Urban City Life Worsens Asthma Condition in Children
City life has its pros and cons. While on one side it opens up the door to a number of opportunities for a better standard of life, on another hand it cuts you away from nature and places you in a polluted environment that could severely affect your health in the long run. There have been various alarming reports on the rise in pollution levels and how it is leading to numerous respiratory diseases in adults and kids alike. Those who already suffer from such diseases are at greater risk. According to a new study done by Johns Hopkins University School of Medicine, living in urban areas can make asthma worse for your children.
The researchers found that urban dwelling is a major risk factor for increased asthma morbidity– defined as higher rates of asthma-related emergency room visits and hospitalisations – but didn’t draw link between urban living increasing the risk for having asthma. 30 percent of asthma-related hospitalizations were likely attributable to socioeconomic, geographic and/or racial/ethnic disparities.
“Our findings serve as evidence that there are differences between risk factors linked to developing asthma and those linked to making asthma worse if you already have it,” says Corinne Keet, M.D., Ph.D., the paper’s lead author.
The Study Conducted
In earlier studies, there were no links drawn to determine the effects of inner-city living on asthma morbidity. The research team sought to determine those effects by analysing information gathered by the U.S. Centers for Medicare and Medicaid Services on the health care utilization of 16,860,716 children aged 5 to 19, who were enrolled in Medicaid in 2009 and 2010.

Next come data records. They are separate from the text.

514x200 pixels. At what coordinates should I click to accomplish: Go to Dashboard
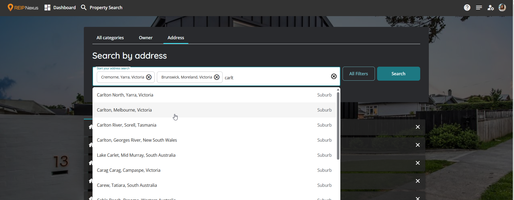coord(60,8)
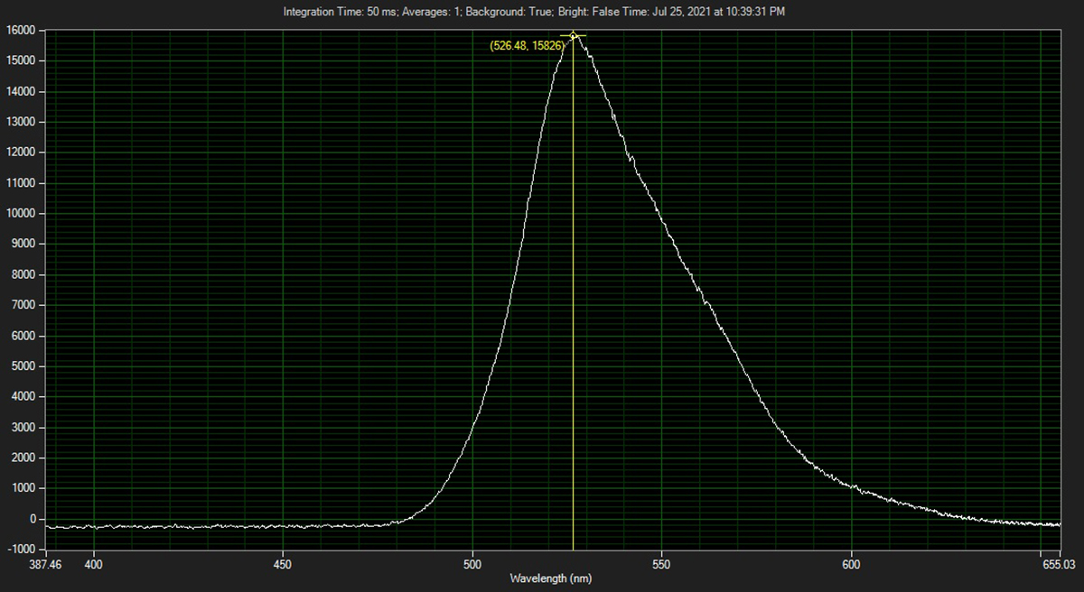Click the Wavelength (nm) axis title
The image size is (1084, 592).
click(551, 578)
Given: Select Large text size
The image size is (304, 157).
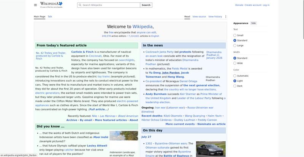Looking at the screenshot, I should [235, 46].
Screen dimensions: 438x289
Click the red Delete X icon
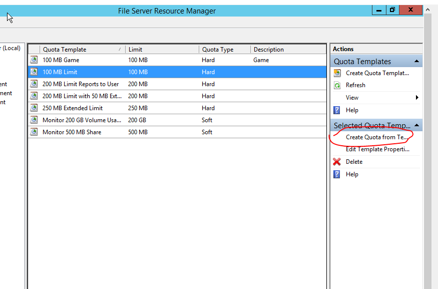tap(336, 161)
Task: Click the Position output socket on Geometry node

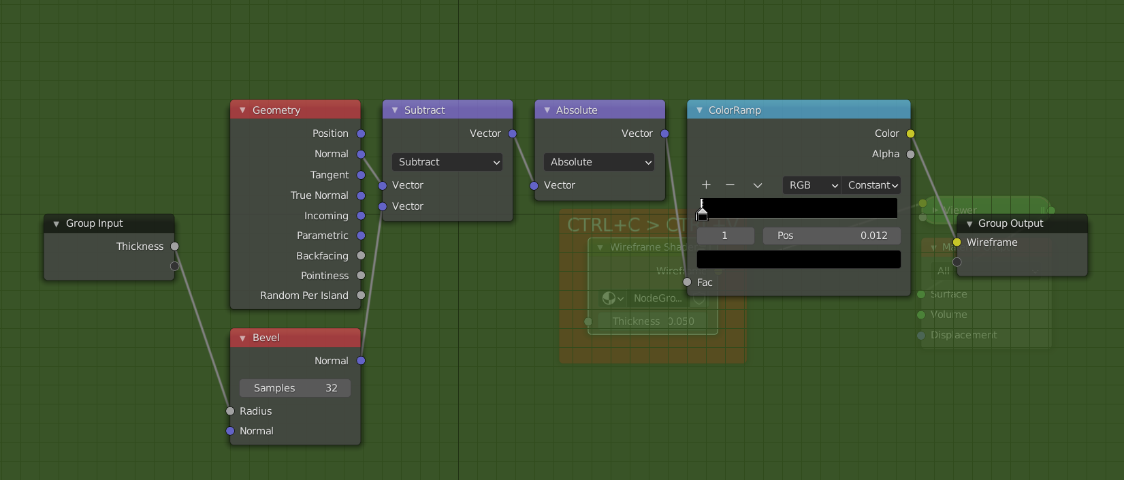Action: point(361,133)
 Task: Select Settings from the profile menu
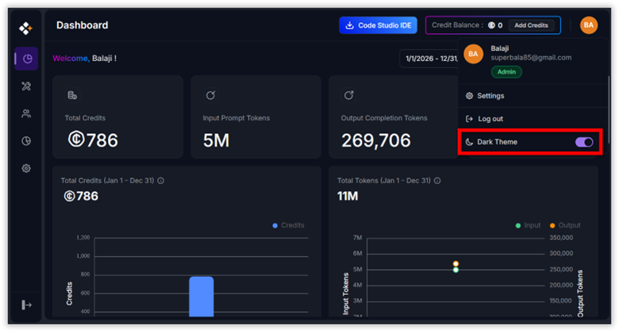[x=490, y=96]
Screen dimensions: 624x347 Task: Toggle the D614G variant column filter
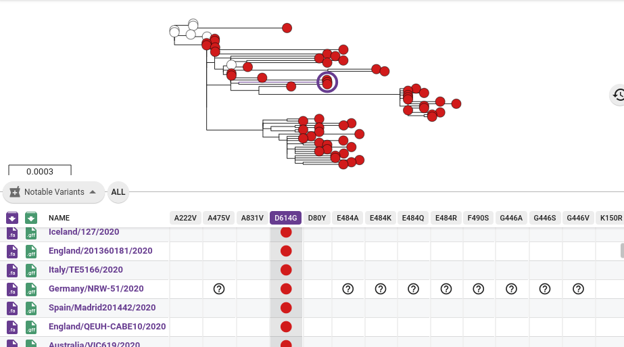285,218
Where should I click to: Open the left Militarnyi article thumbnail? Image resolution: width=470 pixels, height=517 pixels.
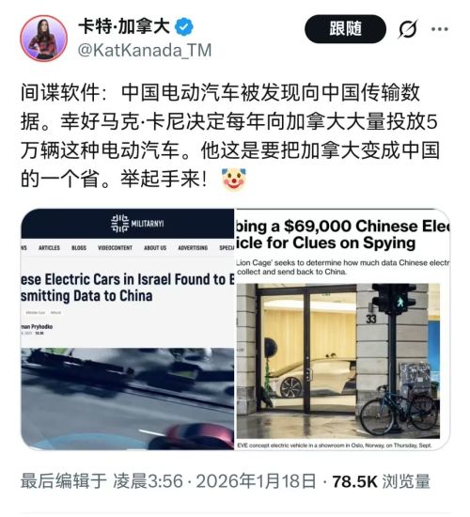coord(128,329)
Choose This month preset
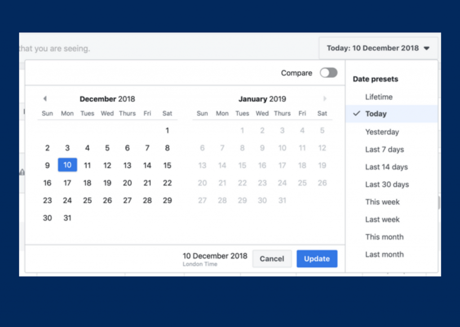The height and width of the screenshot is (327, 460). tap(385, 237)
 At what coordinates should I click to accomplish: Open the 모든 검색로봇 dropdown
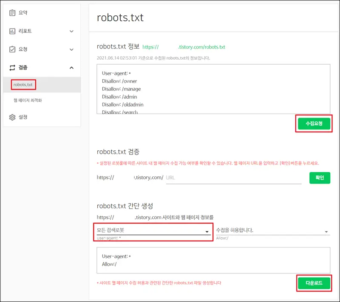point(153,231)
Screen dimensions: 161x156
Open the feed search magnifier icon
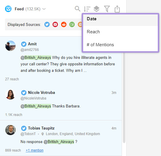78,9
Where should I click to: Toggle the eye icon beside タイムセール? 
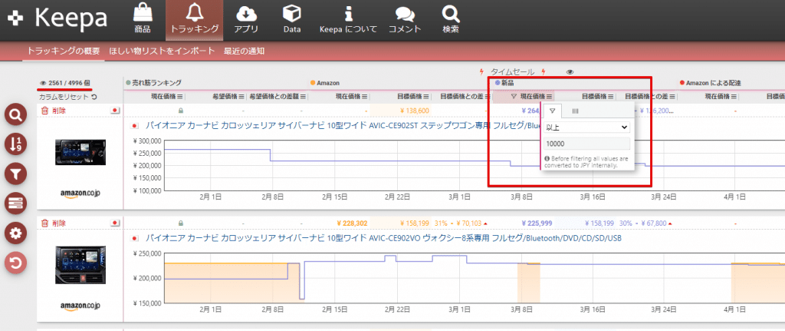570,72
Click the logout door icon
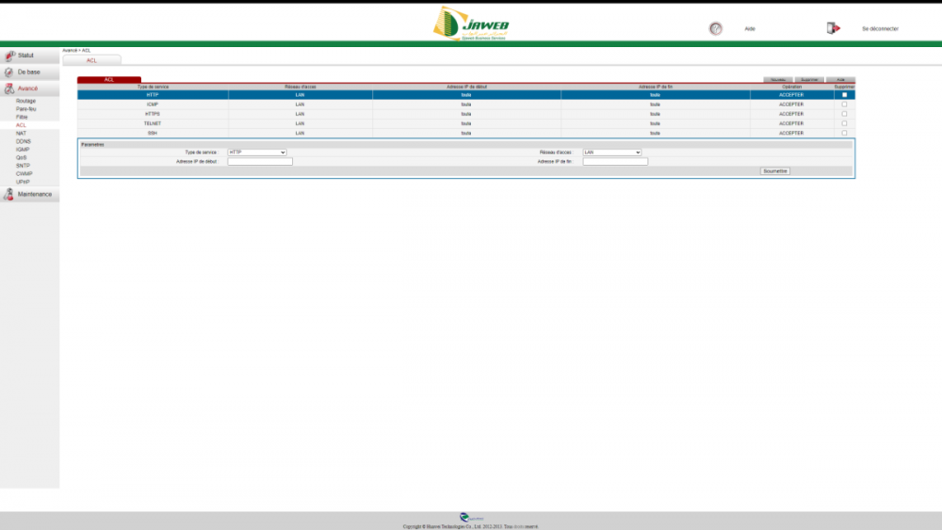942x530 pixels. pos(833,28)
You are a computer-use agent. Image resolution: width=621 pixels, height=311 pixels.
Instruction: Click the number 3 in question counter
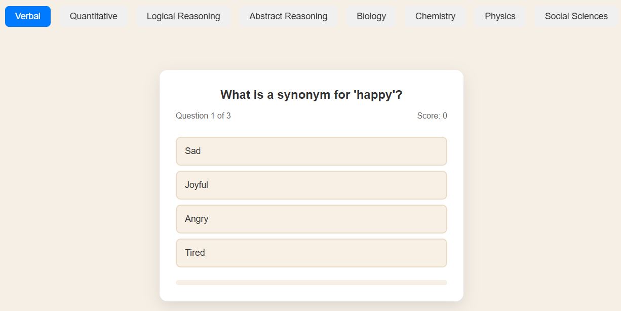click(228, 115)
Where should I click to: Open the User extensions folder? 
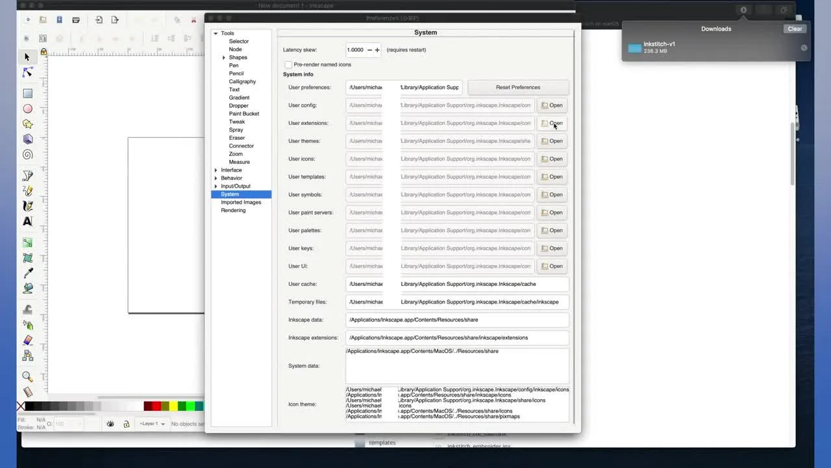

The team first narrowed the pool of data to children who had at least one asthma-related outpatient or Emergency Department visit over the two-year period. Based on the county they lived in, these 1,534,820 children were categorised by urbanisation status based on their ZIP code, and living in a poor or not poor neighbourhood. The team excluded states that were missing more than 10 percent of data on race/ethnicity, states in which all major race/ethnicity groups were not represented and states that did not have urban areas.
“Among the Medicaid population we studied, 30 percent of asthma-related hospitalizations were likely attributable to socioeconomic, geographic and/or racial/ethnic disparities; 19 percent of hospitalizations were estimated to be attributable to black race/ethnicity; four percent were attributable to living in a poor area; and seven percent were attributable to living in an urban area,” said Keet.

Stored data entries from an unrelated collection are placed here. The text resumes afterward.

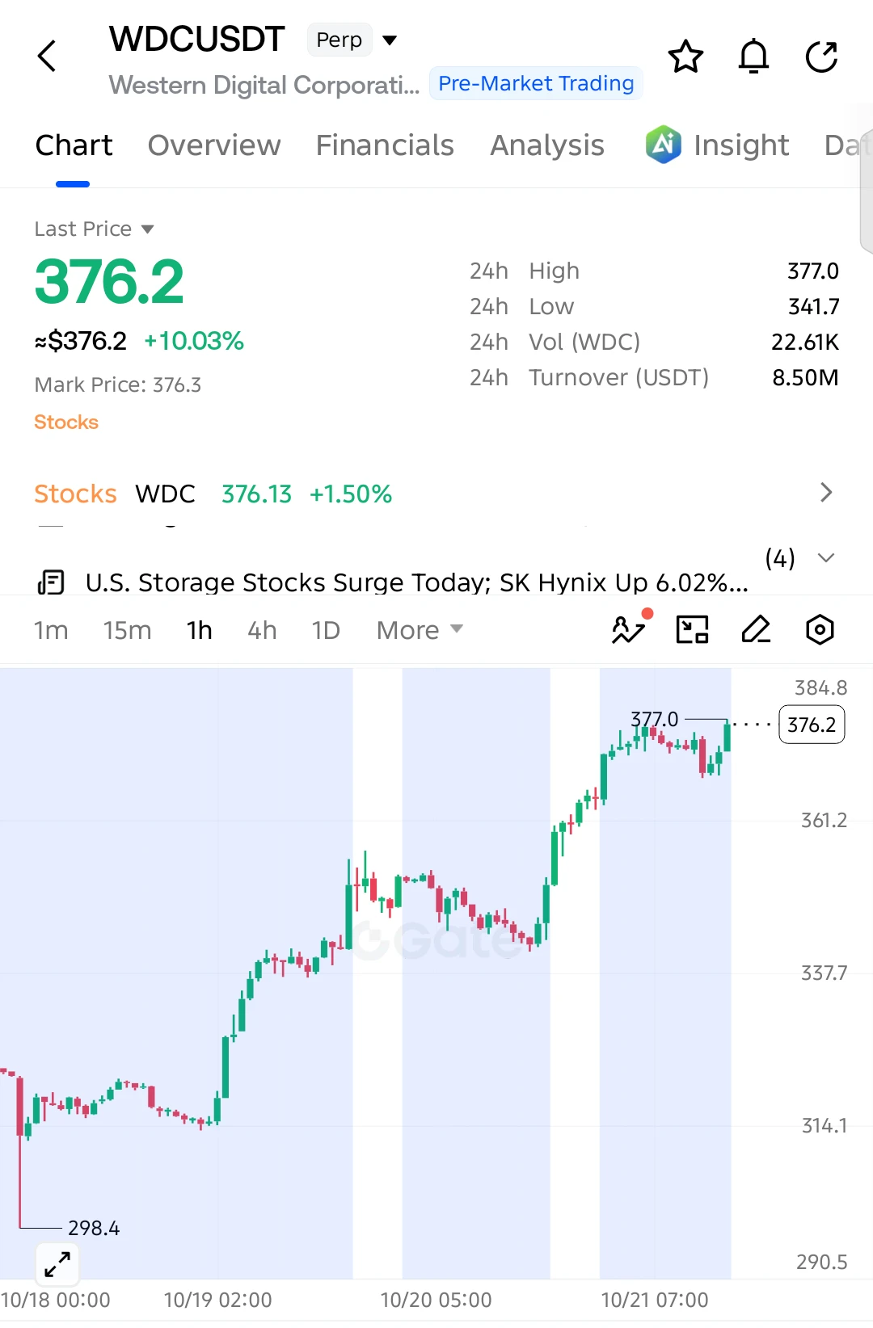Add WDCUSDT to favorites with star icon

[685, 57]
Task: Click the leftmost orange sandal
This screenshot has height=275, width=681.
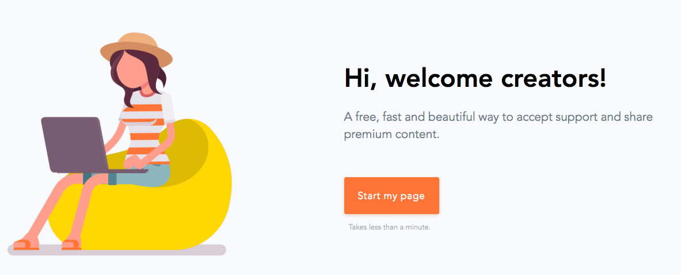Action: pos(25,245)
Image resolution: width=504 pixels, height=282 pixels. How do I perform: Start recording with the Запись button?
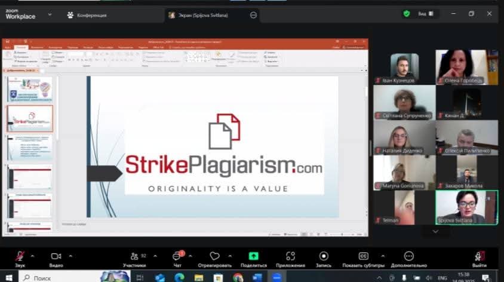coord(323,257)
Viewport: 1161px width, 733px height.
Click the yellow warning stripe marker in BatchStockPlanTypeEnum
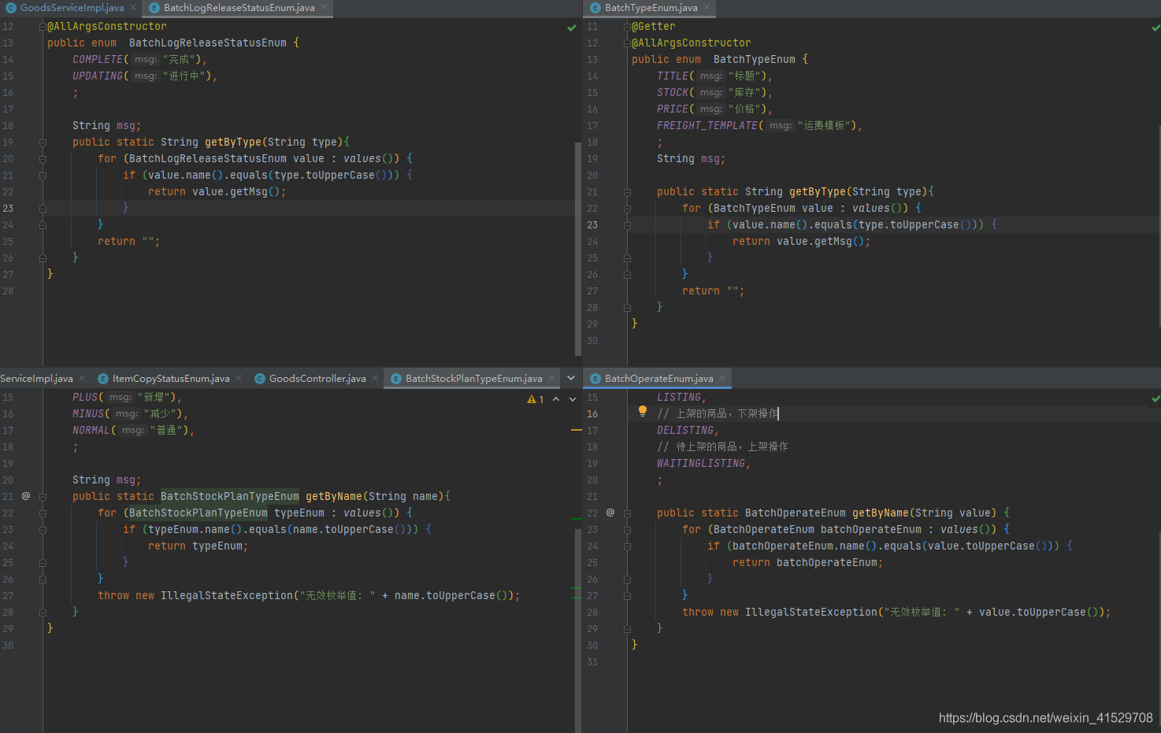coord(576,430)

Children who lived in inner-city areas had an overall 40 percent higher risk of asthma-related emergency room visits and 62 percent higher risk of asthma-related hospitalizations.
“These results show that despite several decades of research on racial/ethnic and geographic disparities in asthma morbidity, there are still very large differences in rates of emergency room visits and hospitalizations by race and neighborhood characteristics. These findings emphasize that we need to redouble our efforts to find comprehensive solutions to address asthma disparities,” concluded Keet.